Sans Superellipse Yeba 6 is a very bold, very wide, high contrast, italic, normal x-height font visually similar to 'EF Serpentine Serif' and 'Serpentine EF' by Elsner+Flake, 'Serpentine' and 'Serpentine Sans' by Image Club, and 'Serpentine' by Linotype (names referenced only for comparison).
Keywords: headlines, posters, sports branding, product packaging, app titles, sporty, techy, assertive, dynamic, retro, impact, speed, branding, display, oblique, extended, rounded, squared, compact apertures.

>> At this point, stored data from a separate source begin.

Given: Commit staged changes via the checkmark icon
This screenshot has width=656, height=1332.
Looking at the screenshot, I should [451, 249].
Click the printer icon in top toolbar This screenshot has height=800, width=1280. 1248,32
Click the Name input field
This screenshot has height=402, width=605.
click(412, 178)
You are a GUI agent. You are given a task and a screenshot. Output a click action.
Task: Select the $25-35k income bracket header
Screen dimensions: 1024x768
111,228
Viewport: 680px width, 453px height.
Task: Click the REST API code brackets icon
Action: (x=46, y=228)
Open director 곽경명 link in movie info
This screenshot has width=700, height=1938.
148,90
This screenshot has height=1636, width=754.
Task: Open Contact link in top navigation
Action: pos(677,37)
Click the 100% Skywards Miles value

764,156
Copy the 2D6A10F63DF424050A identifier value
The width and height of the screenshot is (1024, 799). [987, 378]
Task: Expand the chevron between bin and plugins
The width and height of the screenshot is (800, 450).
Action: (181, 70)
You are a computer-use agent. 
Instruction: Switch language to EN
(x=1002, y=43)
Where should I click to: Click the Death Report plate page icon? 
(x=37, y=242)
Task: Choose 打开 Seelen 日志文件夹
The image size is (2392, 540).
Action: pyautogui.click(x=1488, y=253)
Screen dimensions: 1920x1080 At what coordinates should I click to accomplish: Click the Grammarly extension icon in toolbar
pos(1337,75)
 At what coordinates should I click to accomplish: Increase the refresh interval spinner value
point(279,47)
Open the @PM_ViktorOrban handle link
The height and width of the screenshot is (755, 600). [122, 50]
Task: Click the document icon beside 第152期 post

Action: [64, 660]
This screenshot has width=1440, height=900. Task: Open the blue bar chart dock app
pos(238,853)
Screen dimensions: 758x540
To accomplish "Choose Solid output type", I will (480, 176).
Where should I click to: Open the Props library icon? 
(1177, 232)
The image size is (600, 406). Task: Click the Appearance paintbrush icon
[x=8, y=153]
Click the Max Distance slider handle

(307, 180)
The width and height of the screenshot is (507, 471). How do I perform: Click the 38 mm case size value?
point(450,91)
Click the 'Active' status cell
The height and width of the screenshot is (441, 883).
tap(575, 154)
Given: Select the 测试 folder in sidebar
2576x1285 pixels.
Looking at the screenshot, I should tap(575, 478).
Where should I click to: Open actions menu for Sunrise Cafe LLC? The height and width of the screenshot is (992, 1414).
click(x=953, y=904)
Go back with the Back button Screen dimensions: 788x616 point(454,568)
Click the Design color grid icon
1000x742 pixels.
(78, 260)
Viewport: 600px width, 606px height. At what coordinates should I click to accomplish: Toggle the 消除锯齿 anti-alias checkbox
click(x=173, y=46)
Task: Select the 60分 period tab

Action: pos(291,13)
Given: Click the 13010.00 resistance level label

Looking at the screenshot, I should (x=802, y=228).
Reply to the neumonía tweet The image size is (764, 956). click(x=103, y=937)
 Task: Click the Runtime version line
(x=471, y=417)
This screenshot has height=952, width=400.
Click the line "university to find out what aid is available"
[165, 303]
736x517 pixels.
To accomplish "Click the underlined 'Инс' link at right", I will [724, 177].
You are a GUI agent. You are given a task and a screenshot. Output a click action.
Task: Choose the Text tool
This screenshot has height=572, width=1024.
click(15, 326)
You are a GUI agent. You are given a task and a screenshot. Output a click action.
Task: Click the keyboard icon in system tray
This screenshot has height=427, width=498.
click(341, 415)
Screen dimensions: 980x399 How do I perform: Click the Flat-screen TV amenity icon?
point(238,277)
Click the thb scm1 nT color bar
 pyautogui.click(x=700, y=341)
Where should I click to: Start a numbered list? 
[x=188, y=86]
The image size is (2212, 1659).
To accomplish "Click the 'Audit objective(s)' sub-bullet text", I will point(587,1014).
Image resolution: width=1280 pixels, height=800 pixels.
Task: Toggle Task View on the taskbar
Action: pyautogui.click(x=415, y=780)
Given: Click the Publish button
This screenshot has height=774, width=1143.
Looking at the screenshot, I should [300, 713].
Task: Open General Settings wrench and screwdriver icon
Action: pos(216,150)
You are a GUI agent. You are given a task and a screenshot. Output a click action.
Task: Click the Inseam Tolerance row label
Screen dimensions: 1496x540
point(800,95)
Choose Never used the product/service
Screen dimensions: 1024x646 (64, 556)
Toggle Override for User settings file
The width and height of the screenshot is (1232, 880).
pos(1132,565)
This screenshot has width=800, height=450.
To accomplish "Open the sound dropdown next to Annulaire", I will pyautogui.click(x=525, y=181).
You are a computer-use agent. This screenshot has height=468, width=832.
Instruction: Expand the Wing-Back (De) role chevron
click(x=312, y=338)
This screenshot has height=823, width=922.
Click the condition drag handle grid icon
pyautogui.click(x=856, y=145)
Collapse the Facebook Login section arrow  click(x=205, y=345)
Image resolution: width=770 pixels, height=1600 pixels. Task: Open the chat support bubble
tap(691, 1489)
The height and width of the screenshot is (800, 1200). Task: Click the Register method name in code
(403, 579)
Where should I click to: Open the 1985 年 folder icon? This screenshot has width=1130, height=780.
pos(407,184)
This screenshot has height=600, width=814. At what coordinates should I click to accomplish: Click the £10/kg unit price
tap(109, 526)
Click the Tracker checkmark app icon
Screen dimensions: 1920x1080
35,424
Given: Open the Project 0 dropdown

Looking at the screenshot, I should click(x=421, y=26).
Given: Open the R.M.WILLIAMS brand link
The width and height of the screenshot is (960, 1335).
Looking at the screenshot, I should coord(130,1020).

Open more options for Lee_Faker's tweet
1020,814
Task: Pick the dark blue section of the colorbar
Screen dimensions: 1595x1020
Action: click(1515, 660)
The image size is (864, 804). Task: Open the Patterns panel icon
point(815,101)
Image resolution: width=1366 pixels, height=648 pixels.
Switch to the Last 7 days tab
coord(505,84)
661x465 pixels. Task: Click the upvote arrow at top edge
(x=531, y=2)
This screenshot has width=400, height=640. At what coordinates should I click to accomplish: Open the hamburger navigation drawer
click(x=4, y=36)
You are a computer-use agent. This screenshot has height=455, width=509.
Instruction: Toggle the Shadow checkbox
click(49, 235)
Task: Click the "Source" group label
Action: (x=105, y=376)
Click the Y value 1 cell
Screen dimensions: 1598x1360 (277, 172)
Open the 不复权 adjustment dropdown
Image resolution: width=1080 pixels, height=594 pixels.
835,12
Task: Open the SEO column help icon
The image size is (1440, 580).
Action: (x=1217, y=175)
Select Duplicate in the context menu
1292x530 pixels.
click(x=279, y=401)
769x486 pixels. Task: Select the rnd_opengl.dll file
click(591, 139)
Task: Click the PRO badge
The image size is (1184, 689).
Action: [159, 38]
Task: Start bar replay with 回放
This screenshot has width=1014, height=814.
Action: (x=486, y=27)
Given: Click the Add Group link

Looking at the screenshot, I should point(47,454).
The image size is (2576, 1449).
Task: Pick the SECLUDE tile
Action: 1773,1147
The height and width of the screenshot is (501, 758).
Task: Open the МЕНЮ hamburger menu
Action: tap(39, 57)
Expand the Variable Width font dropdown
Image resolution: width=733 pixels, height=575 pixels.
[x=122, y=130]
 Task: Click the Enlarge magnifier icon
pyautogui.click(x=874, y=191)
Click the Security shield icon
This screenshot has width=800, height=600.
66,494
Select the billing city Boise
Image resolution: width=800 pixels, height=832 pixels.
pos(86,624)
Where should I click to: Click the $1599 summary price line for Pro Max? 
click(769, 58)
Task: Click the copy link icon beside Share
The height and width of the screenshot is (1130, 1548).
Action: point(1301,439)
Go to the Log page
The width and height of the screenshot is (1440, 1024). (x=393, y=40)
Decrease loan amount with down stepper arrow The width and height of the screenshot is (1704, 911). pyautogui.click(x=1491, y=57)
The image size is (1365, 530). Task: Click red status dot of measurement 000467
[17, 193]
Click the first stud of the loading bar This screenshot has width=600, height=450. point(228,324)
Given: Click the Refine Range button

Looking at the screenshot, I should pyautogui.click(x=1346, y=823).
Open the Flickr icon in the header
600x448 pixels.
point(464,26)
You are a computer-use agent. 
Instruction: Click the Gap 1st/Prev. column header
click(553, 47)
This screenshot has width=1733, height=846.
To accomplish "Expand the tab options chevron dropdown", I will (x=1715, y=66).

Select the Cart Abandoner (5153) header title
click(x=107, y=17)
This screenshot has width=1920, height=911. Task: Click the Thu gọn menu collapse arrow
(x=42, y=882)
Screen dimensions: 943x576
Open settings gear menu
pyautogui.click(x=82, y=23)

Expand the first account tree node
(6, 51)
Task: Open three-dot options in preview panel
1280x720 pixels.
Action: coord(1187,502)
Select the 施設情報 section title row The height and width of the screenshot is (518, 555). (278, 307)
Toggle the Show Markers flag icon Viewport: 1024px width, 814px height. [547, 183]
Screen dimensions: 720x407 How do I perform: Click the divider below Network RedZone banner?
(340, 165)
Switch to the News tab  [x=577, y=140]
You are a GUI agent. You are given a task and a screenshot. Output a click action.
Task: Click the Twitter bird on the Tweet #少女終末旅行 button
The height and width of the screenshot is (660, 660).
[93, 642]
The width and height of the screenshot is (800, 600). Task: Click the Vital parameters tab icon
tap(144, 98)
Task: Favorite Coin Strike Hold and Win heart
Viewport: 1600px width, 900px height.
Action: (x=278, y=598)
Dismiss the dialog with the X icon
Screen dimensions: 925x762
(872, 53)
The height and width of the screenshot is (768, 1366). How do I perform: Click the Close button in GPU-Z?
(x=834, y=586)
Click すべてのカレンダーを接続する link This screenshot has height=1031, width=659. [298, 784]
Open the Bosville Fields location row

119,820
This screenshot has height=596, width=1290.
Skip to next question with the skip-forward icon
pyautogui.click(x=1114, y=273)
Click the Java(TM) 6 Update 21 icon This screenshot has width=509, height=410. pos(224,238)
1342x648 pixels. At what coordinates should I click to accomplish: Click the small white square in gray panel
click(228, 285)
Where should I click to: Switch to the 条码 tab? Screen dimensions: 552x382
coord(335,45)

This typeface is a heavy, oblique sans with extended proportions and a distinctly superelliptical construction. Curves resolve into rounded-rectangle bowls and counters, producing squared-off rounds in letters like O, C, and G and similarly shaped numerals. Strokes are robust and crisp with tight internal spaces, while terminals often cut on a slant, reinforcing forward motion. The rhythm is energetic and compact, with a slightly mechanical geometry that stays consistent across caps, lowercase, and figures.
Best suited for large-scale display uses where impact matters: headlines, posters, sports or esports branding, and bold product or campaign graphics. It can also work for short UI or app title treatments where a compact, forward-leaning emphasis is desirable, but it is less appropriate for long-form reading.
The overall tone is fast, forceful, and modern, with a sporty, performance-oriented attitude. Its slanted stance and dense black shapes read as confident and attention-seeking, leaning toward tech and motorsport aesthetics rather than neutral text typography.
The design appears intended to deliver maximum punch and speed through a wide, oblique stance and superelliptical letterforms. By combining squared rounds with dense weight and slanted terminals, it aims to feel aerodynamic and contemporary while remaining straightforward and highly graphic.
Lowercase forms keep simple, sturdy constructions; the single-storey a and the squared bowls contribute to a utilitarian, engineered feel. Figures are similarly blocky and streamlined, suited to prominent numeric display. The oblique cut and tight counters mean clarity drops quickly at small sizes, especially in dense settings.